Genome-wide discovery of translation control mechanisms (#14)

Yoshika Janapala 1 , Nikolay Shirokikh 1 , Attila Horvath 1 , Qi Zhang 2 , Chen Davidovich 2 , Stuart Archer 2 , Traude Beilharz 2 , Thomas Preiss 1
  1. John Curtin School of Medical Research, ANU, John Curtin School of Medical Research, Acton, ACT, Australia
  2. Monash University, Melbourne, VIC, Australia

The control of mRNA translation into proteins is critical for the adaptation of eukaryotic cells to environmental changes and stress conditions.Glucose starvation in yeast is one of the prototypical eukaryotic stresses.

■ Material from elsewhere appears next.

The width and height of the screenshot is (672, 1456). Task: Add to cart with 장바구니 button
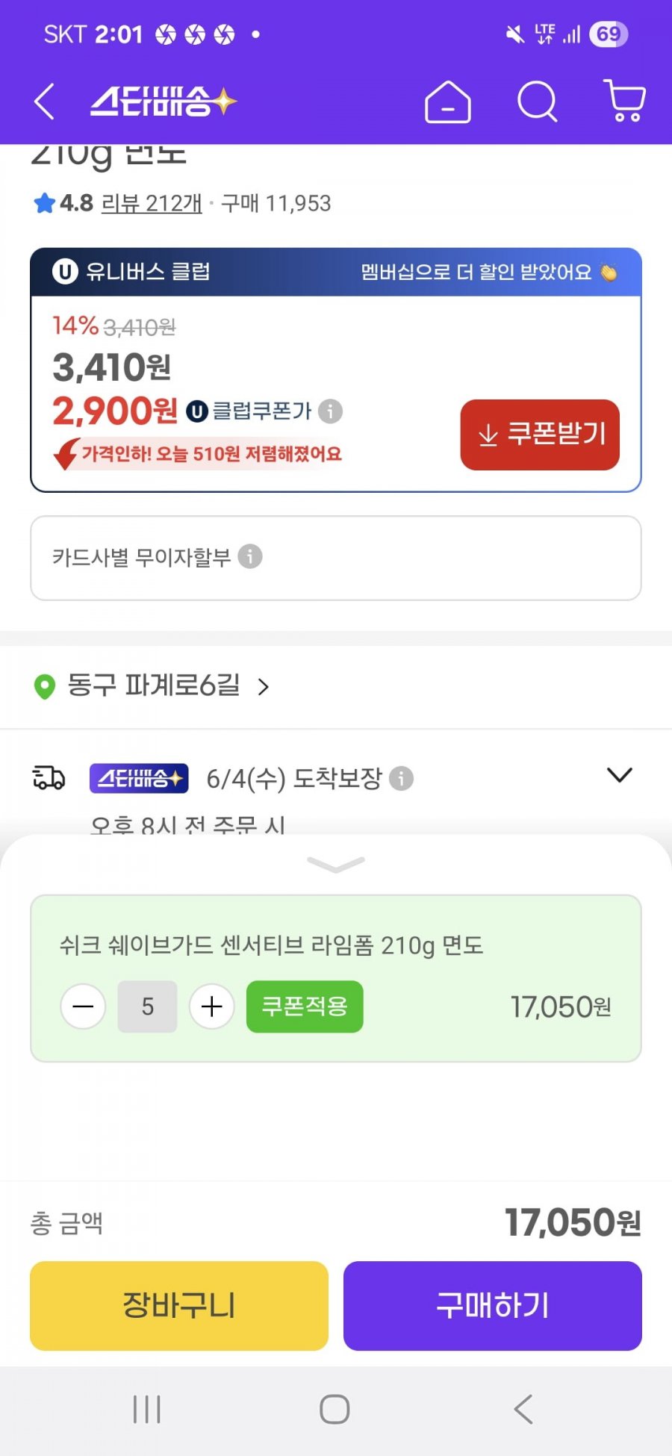click(x=179, y=1305)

The early translation-based responses to glucose starvation are critically important to trigger the subsequent events leading to transcriptional reprogramming, but the involved mRNAs and the mechanisms of their selective regulation remain obscure.

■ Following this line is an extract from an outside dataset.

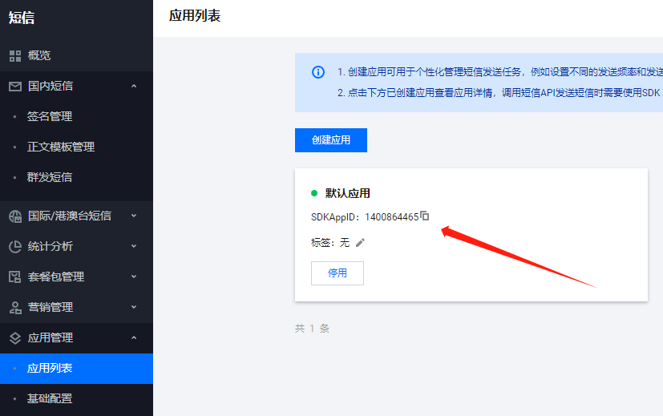Expand the 套餐包管理 menu

point(134,277)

We analysed glucose-specific translational control by Translation Complex Profile sequencing (TCP-seq). TCP-seq measures the footprints of ribosomal complexes along mRNA using a combination of in vivo fixation, complex purification and high-throughput sequencing. Here, to dissect different aspects of translation regulation, we separately recorded footprints of single ribosomes and disomes. We furthermore sequenced footprints of three distinct complexes involving small ribosomal subunits (SSU), those derived from polysomes or ‘singular’ subunits in solution, as well as those that selectively contained the scanning translation initiation factor eIF4A. Under starvation and globally suppressed protein biosynthesis, we observe an increased level of translation of many glucosynthetic mRNAs, such as encoding glucokinase, hexokinase, 3-phosphoglycerate kinase. Increased disome frequencies confirm alteration of the translation rate of these mRNAs. Comparing SSU footprint densities in the translated and singular SSU-bound mRNA fractions, we detect influence of rapid mRNA degradation early into the stress. We further observe many eIF4A-containing complexes in the 5'UTRs (as expected), while others are scattered across the coding sequences or 3'UTRs. A subset of mRNAs active under glucose starvation exhibits scarcer eIF4A binding, possibly leading to a different scanning mode.

Overall, our data uncovers a complex picture of rapid translational changes and presents a collection of transcripts involved in the acute response to stress. It suggests, early in the response major pathways are involved in the translational control, mRNAs are degraded or preserved and their translation, selectively shut down, unperturbed or upregulated.